Around the Campfire

My memories usually show up as oft-told reruns of the small handful of things I actively remember from my past life. The recollections that line up for my attention each morning are a small subset of my lived life, and even those events lack the feeling I must have felt while I was living them.

My tendency is to blame the memories themselves for their listless performances upon the stage of my mind. But perhaps the fault is not in the memories, but that they are forced to walk out onto the stage in moth-eaten costumes to repeat their lines before a theater that is empty, save for an audience of one sitting there half asleep.

Then the other morning, this gathering of remembered events from my past life felt different. They were not different memories. After all, my past is my past, and whatever comes forward from those times is never completely unfamiliar. But the memories felt different because they came into my mind in a different way.

I credit a book (“Dimensions of Mind” by Tarthang Tulku), for this change. I was reading about how we are born without a clue and then go through several phases as we try to learn how to get along in this world. This survey of the typical course we run as we live through childhood and adolescence looked at several dimensions of how we adapt to society, school and whatever spiritual teachings we encounter along the way.

This invocation of a spiritual dimension in our evolving adaptations to life pointed out how some of us follow the teaching of our birth family and some of us become involved with other paths, eventually sticking with one of them or foregoing all of them.
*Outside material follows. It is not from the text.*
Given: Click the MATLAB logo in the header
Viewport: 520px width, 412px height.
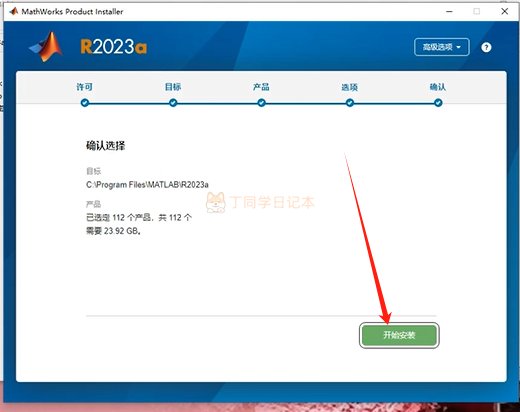Looking at the screenshot, I should point(46,47).
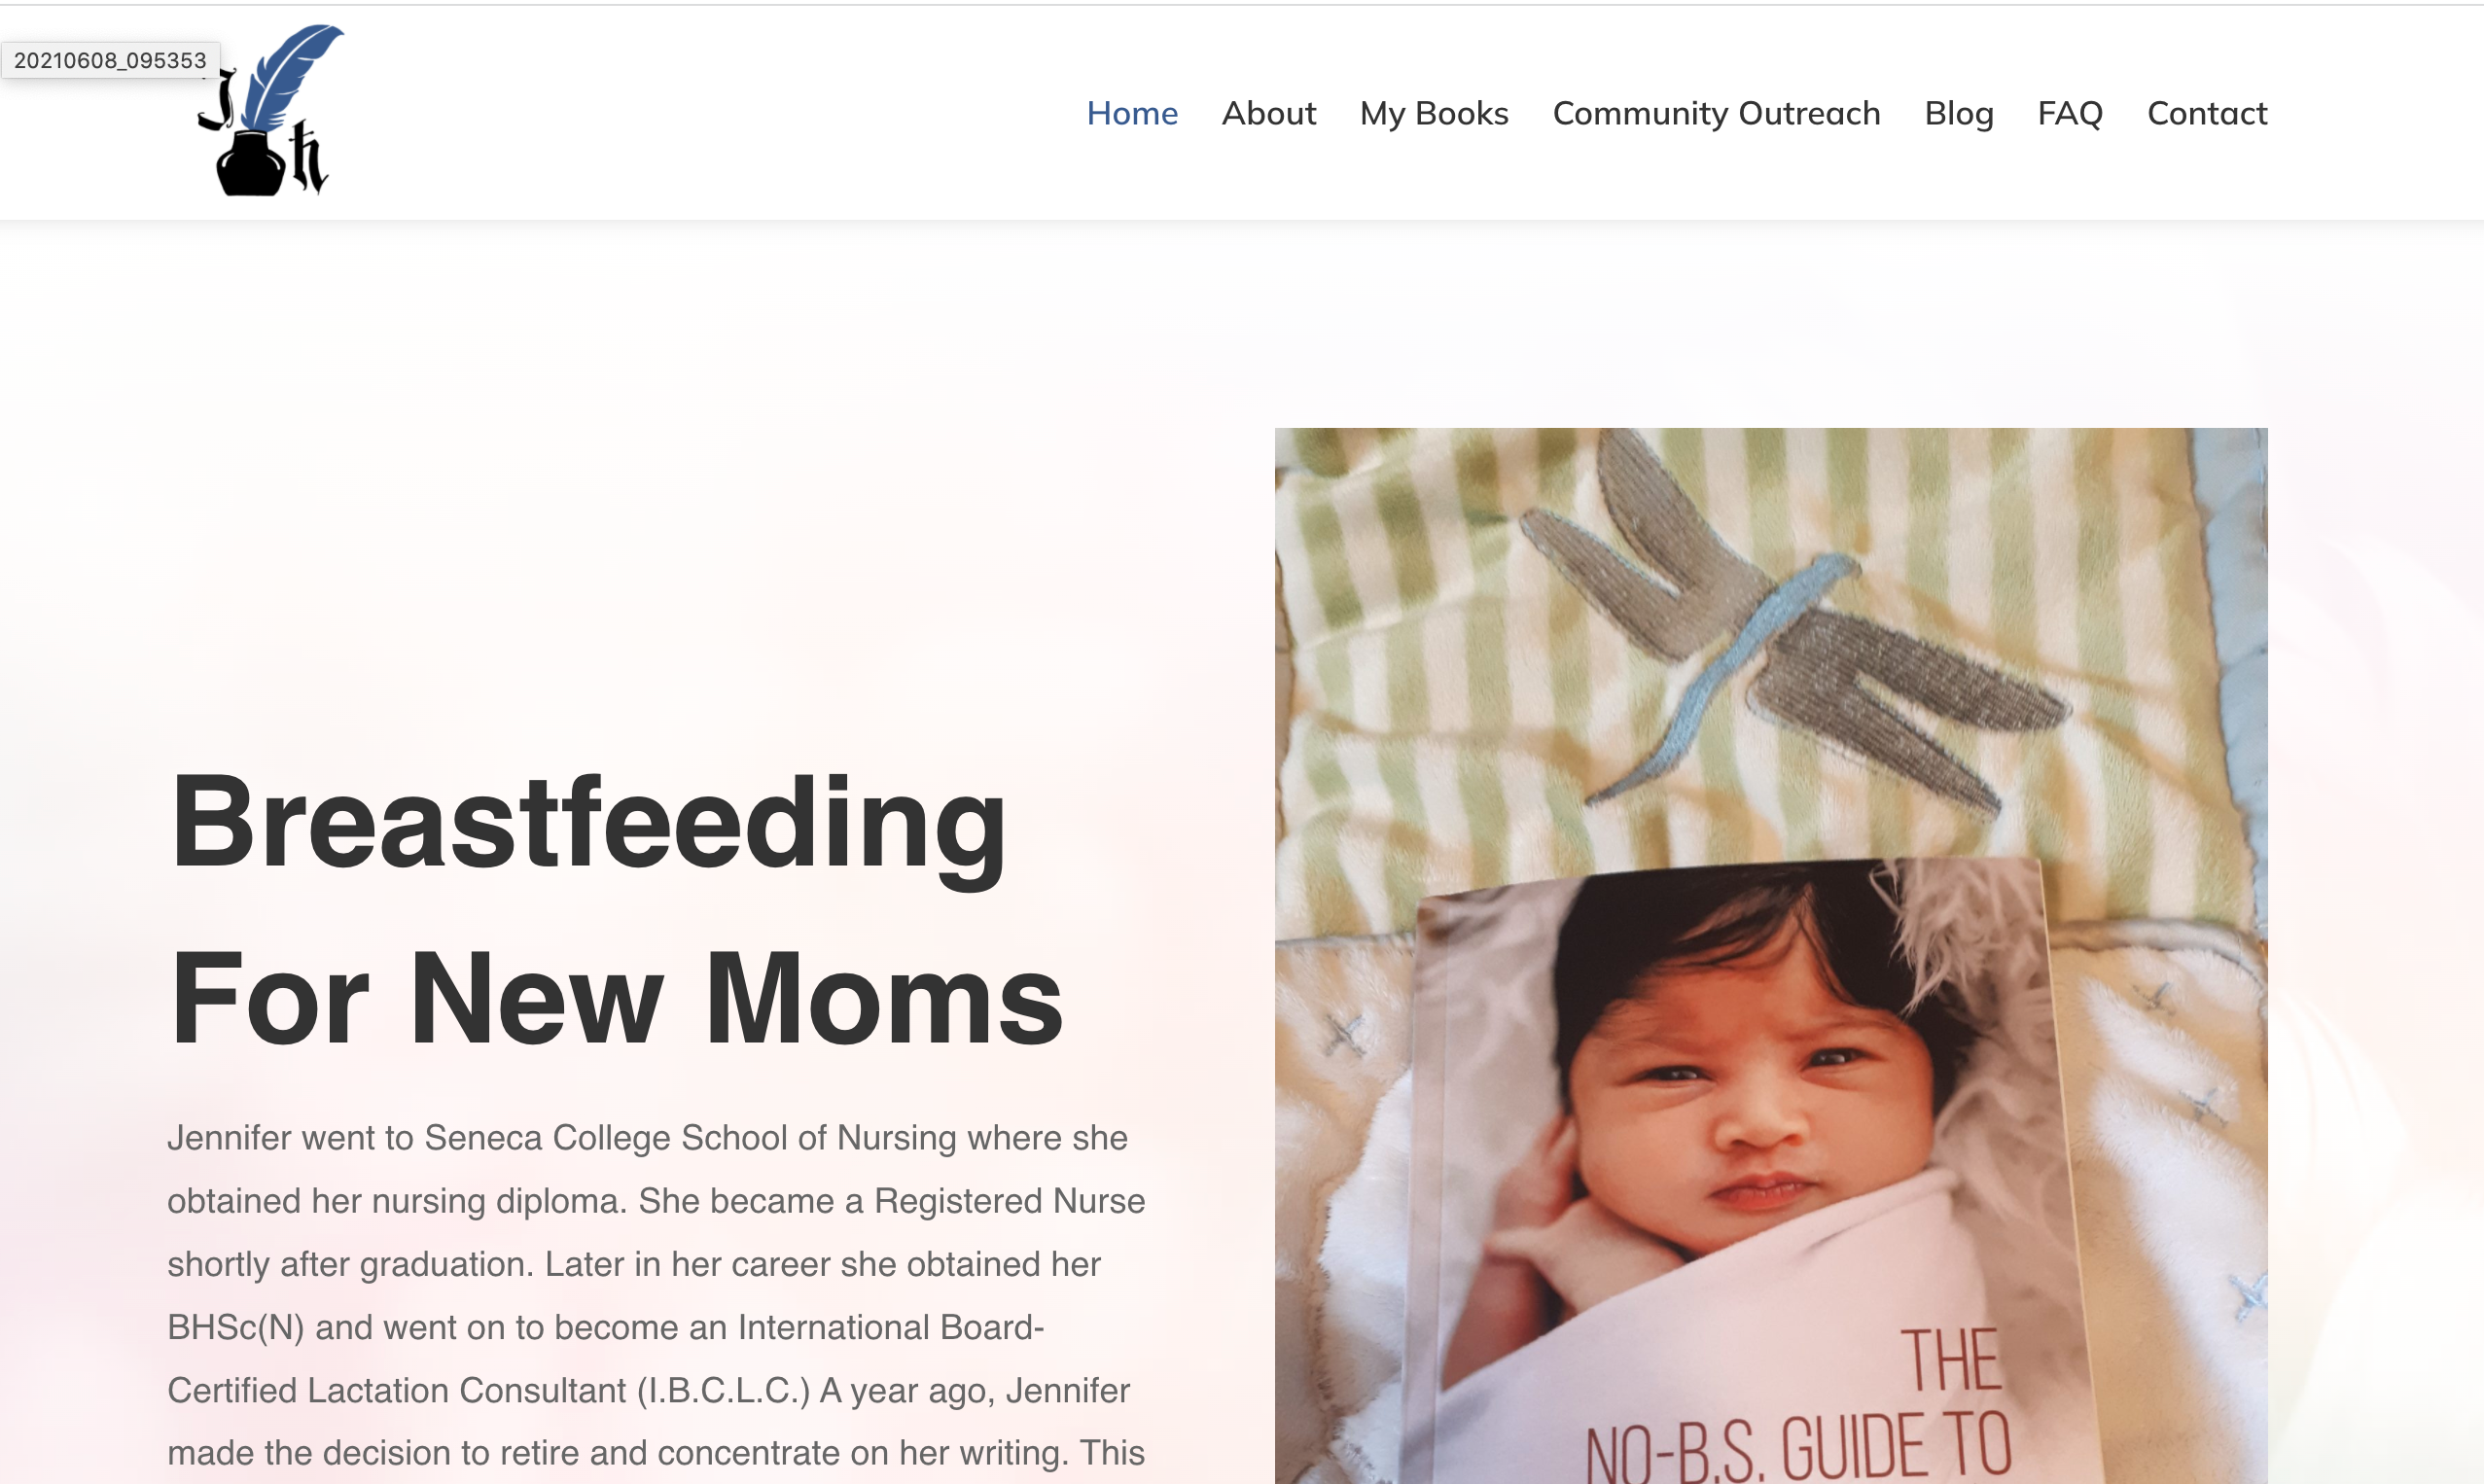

As I read, I found a fresh interest in my own past life being ignited.

Instead of isolated images bouncing in and out of my mind, I found myself gathering together my spiritual engagements over the years: in the mid-1970’s, reading books by George Gurdjieff and Peter Ouspensky during the three-mile passage across Lake Babine to and from a Norada open-pit copper mine; in the 1980’s, learning to meditate and attending services at a new age church, Hillside Community Church, and practicing Tai Chi at the Chinese Culture Center; then in the late 1980’s, finding a lifelong connection with the Tibetan Buddhist Nyingma tradition brought to America by Tarthang Tulku.

There was nothing unfamiliar about any of these remembered images from earlier times in my life. What felt different was that they felt like part of a coherent journey, which the person experiencing that journey was now remembering. It was as though ordinarily isolated and fragmented recollections were coming together, like beach combers walking along a beach and pausing at a campfire, to join with others who have also paused there. They are pleased and surprised to notice, as their assumed sense of separation falls away, that they share common interests and aspirations.

Instead of a later choice superseding earlier ones, earlier choices have prepared a place for what followed. Together, they were building a place for my soul to feel at home.

One comment to “Around the Campfire”
  1. Thank you Michael for describing, how our memories come along as a part of a coherent journey and for the image of the beach combers pausing at a camp fire.